Daniele Gatti fait partie de ces chefs capables tout à la fois de modifier le son d’un orchestre et pousser les instrumentistes à donner le meilleur d’eux-mêmes, y compris dans des partitions aussi périlleuses que la 6e symphonie de Gustav Mahler. A mi-parcours de son intégrale, le milanais possède tous les atouts pour réussir son pari. Les lignes musicales sont portées à incandescence, sans lyrisme superflu mais avec une tension toujours renouvelée. Ce Mahler-là est un des meilleurs entendu à ce jour, surtout à l’aune de la déferlante plus ou moins heureuse qui touche la plupart des salles cette année. Ajoutons à ces louanges la qualité des Rückertlieder donnés en ouverture par un Matthias Goerne, pourtant annoncé souffrant.

Daniele Gatti

Univers lointains
Pour se convaincre de la qualité du travail de Daniele Gatti, il suffisait de changer de salle pour "subir" l’improbable Vladimir Jurowski à la tête du non moins improbable Orchestra of the Age of the Enlightment dans un Totenfeier et des Lieder eines fahrenden Gesellen, tout juste sauvés du naufrage par la mezzo Sarah Connolly. Des œuvres aussi singulières que les préludes (celui de Parsifal et le poème symphonique éponyme de Franz Liszt) se prêtent difficilement à des instruments montés en boyaux et des vents d’une justesse aléatoire. Le même Jurowski eut tout de même l’occasion de se distinguer avec un tout autre effectif, celui de la Staatskapelle de Dresde, dans une 4e symphonie de Chostakovitch à fleur de nerfs mais sans couleurs. En première partie, le spectacle était assuré par le violoniste Sergej Krylov qui réussit l’exploit de transformer l’inusable concerto de Tchaikovski en un inédit et kitchissime Tiel Eulenspiegel… à oublier rapidement.

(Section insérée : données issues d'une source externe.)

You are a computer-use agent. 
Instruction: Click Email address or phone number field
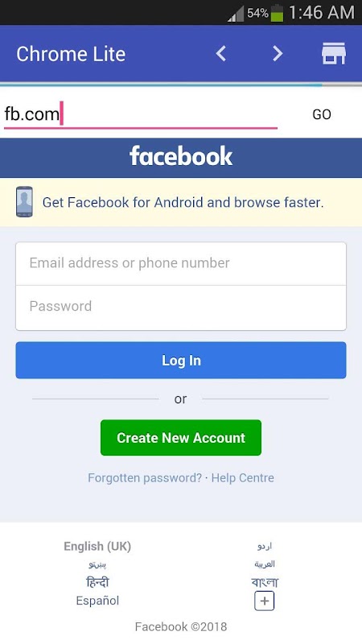click(x=180, y=263)
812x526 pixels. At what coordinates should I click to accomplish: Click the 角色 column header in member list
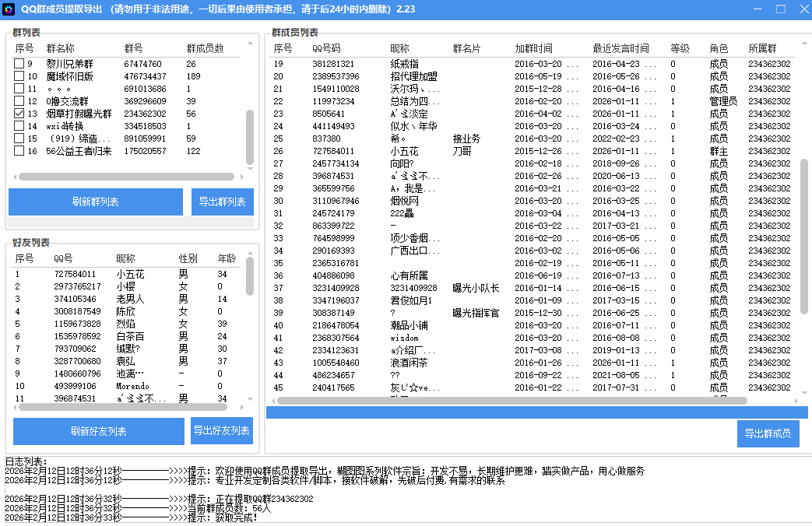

Beaucoup plus inspiré, et toujours au Théâtre des Champs-Elysées, Youri Temirkanov proposait un programme "grand style", en compagnie de l’orchestre Philharmonique de Saint-Peterbourg et le pianiste Nelson Freire pour deux soirées Brahms-Schumann. L’orchestre offre un Brahms "à l’ancienne", assez tendu dans sa carrure rythmique et peu assuré côté cuivres. Les quelques approximations du concerto de Schumann auraient pu faire rapidement basculer la première soirée, mais les deux protagonistes finirent par trouver un terrain d’entente. Les choses étaient beaucoup mieux assurées le lendemain pour un 2e de Brahms tout en sensualité et nostalgie. Les bis de Nelson Freire, (respectivement opus 118 n°2 et 117 n°2) résonnèrent longtemps à notre oreille – échos prometteurs d’un futur enregistrement ?

Youri Temirkanov
© Sasha Gusov

On attendait beaucoup du deuxième passage d’Andris Nelsons sur une scène parisienne. A la tête de son City of Birmingham Symphony Orchestra, il offrit un programme construit autour d’une variation tripartite de la figure du héros : romantique (Egmont), politique (Chostakovitch) et "anti-héros" (Strauss). La battue est très énergique, d’une énergie plastique, des appuis très toniques, jouant sur le rebond legato des archets – c’est clair, roboratif mais jamais analytique. Quel saisissant contraste avec le bis donné par Christian Thielemann avec les Wiener Philharmoniker en novembre dernier !… Le jeu démonstratif et très sonore de Gautier Capuçon peine à se fondre avec l’orchestre dans le Chostakovitch. Les péroraisons très "slaves" expriment un lyrisme appuyé qui écrase certains détails dans l’arrière-fond orchestral. En deuxième partie, Andris Nelsons balaie cette mièvrerie d’un revers de main, en laissant éclater Une Vie de Héros dans laquelle les pupitres de vents piaillent délicieusement, sous les fracas implacables de la caisse claire et la pyrotechnie des cymbales. La conclusion est superbe, subtilement déployée sur un tapis de notes tenues, avec des diaprures de timbres inouïes. La marque de ce jeune chef, c’est cette approche finalement plus picturale et hédoniste que cérébrale et métaphysique.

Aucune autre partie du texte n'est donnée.